Saturday, July 18, 2026

Tesla Derives Much Of Its Value From Implicit And Explicit Subsidies. Valuation Upon That Premise


Tesla car buyers and Tesla itself gets indirect subsidies in the form of emission credits.

Since 2008 Tesla got around 14.3 billion USDs of emission credits disbursed by the US government from money gotten from the other combustion engine automobile producers active in the USA.

Without these 14.3 billion USDs Tesla would have most probably been unprofitable.

In addition Tesla got an estimated 3.4 billion USDs from an $7,500 tax credit for EV buyers which ended in 2019. This perk essentially allowed Tesla to sell American-made electrical vehicle at a higher price than manufacturing without the subsidy would have allowed. 

Elon Musk himself admitted that Tesla was on the verge of bankruptcy in 2019.

In short, Tesla's intrinsic worth is 120 billion USD and this is the value of the electric vehicle technology itself. Because Tesla would be unprofitable, loss making without the implicit and explicit government subsidies.

The issue is the electric vehicle engine requires large quantities of ferrous metals, namely lithium, cobalt, nickel copper and other expensive ferrous metals.
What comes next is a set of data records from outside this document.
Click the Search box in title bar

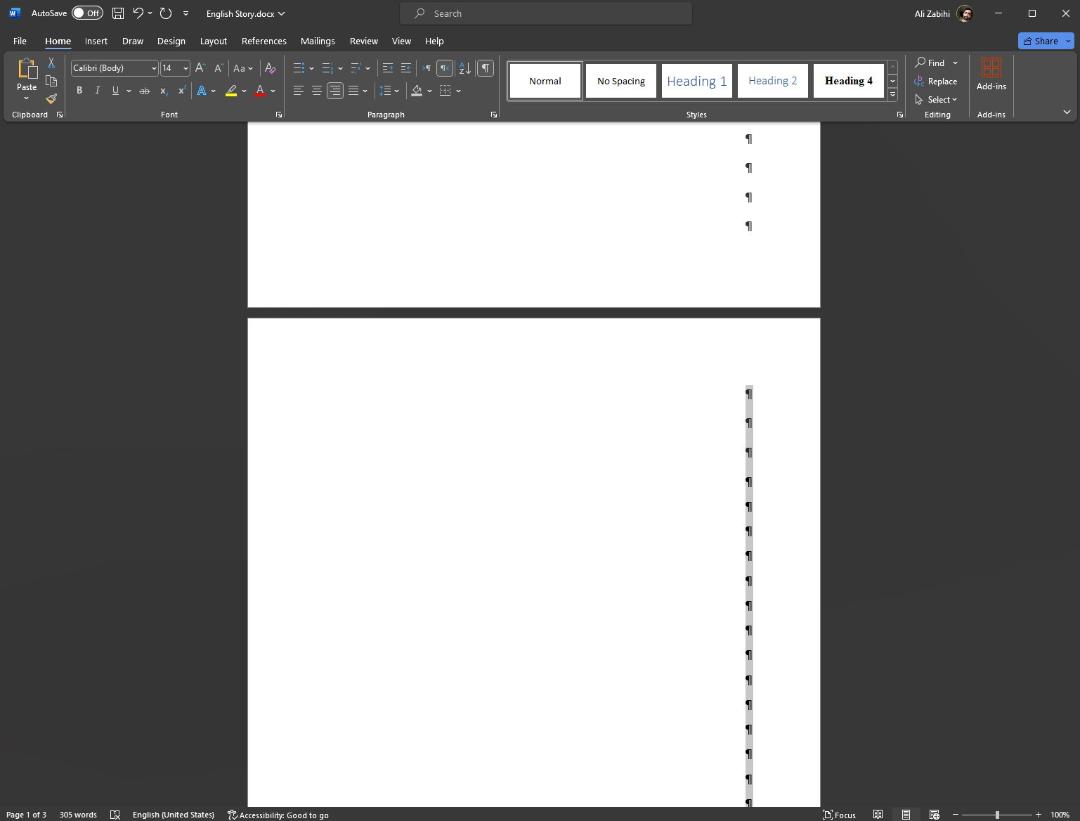546,13
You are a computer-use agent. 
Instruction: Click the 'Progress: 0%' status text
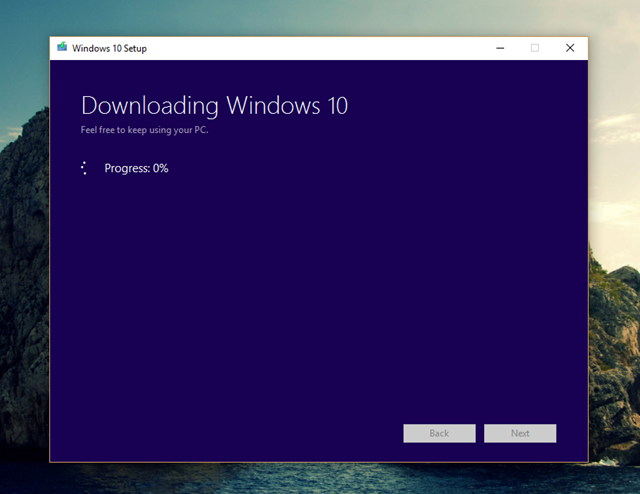pos(136,168)
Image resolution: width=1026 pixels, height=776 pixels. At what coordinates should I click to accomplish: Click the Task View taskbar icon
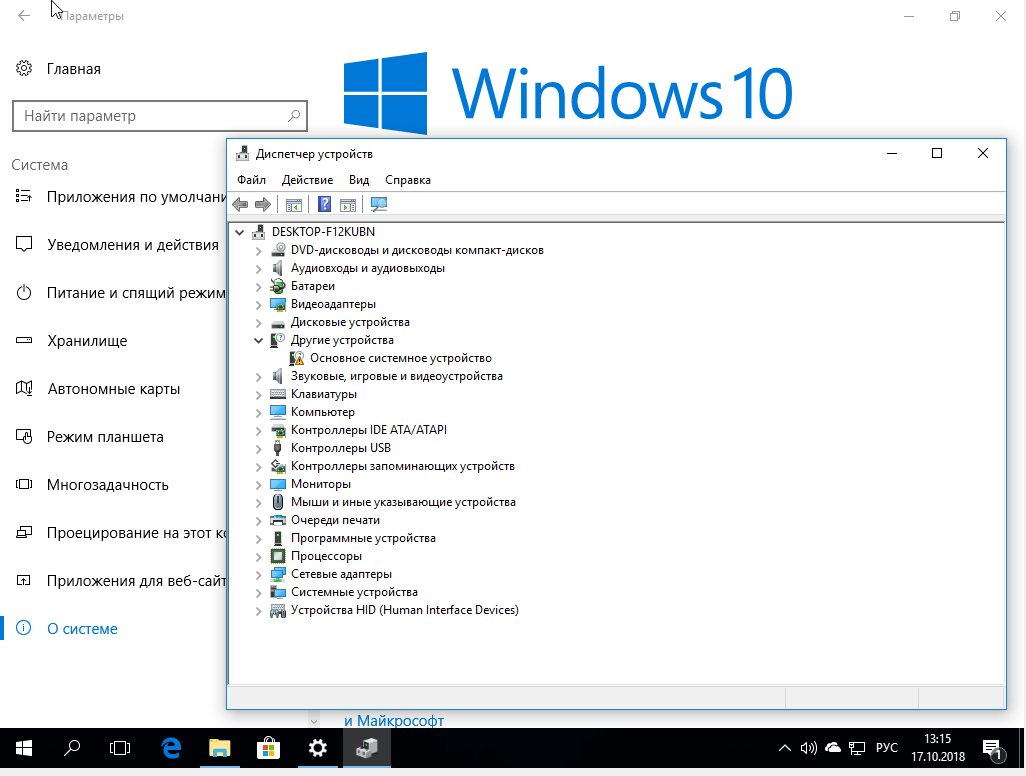click(x=120, y=747)
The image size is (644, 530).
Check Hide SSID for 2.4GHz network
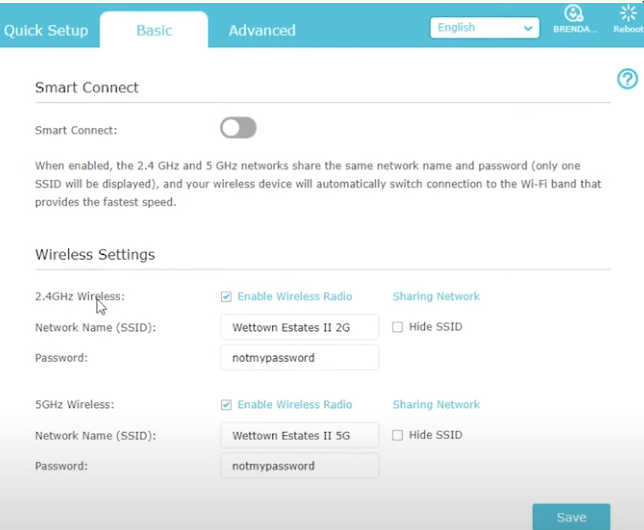coord(398,327)
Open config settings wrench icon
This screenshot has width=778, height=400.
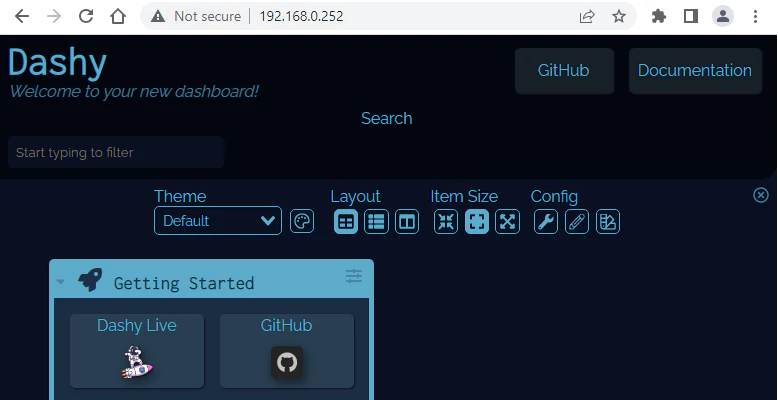pos(545,221)
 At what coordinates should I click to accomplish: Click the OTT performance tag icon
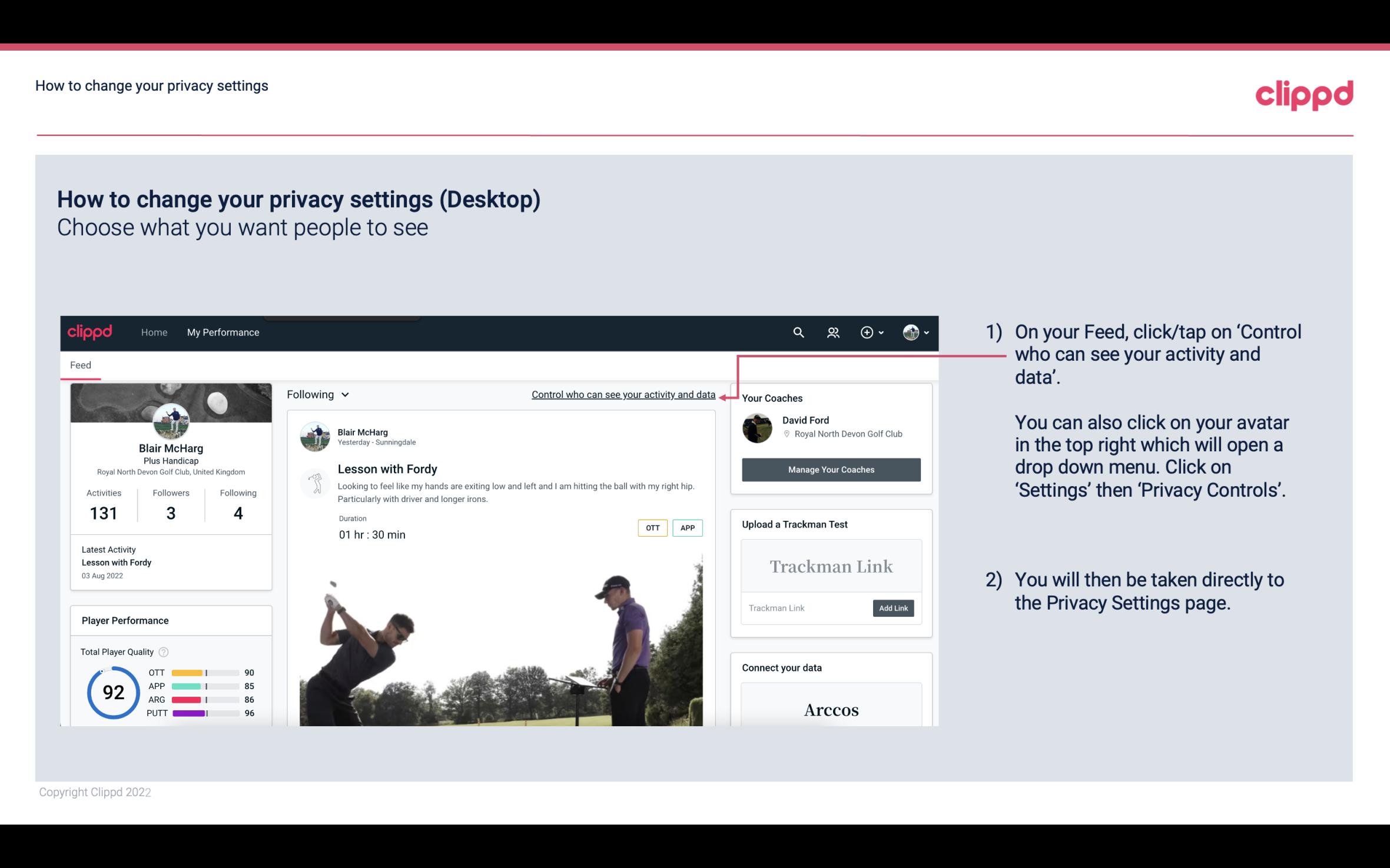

This makes producing electric vehicles currently unprofitable, Basically, if a car company produces electric vehicles without implicit and explicit government subsidies the automobile manufacturer looses money. 

Essentially, Tesla and electric vehicle manufacturers essentially need to achieve a technological, engineering breakthrough to produce electric cars profitably.

If Tesla does not achieve a technological breakthrough, its value could go to 0, zero. It could become insolvent.

A lot of the value of Tesla, according to Wall Street investors and equity research analysts and Silicon valley investors and technologists comes from the promise of robotized taxi manufacturing and humanoid robots production by Tesla.

This is basically an option on the future. A claim on a future technological breakthrough to produce robotized taxis and humanoid robots. Self-driving cars have been a goal of the car manufacturing industry since the 1950's when the head of Daimler, the producer of the Mercedez brand said that self-driving cars will be a reality in 30 years.

Yes. If Tesla achieves a technological breakthrough and starts producing electrical vehicles and starts producing robotized taxis and humanoid robots, than it might substantiate its current market capitalization.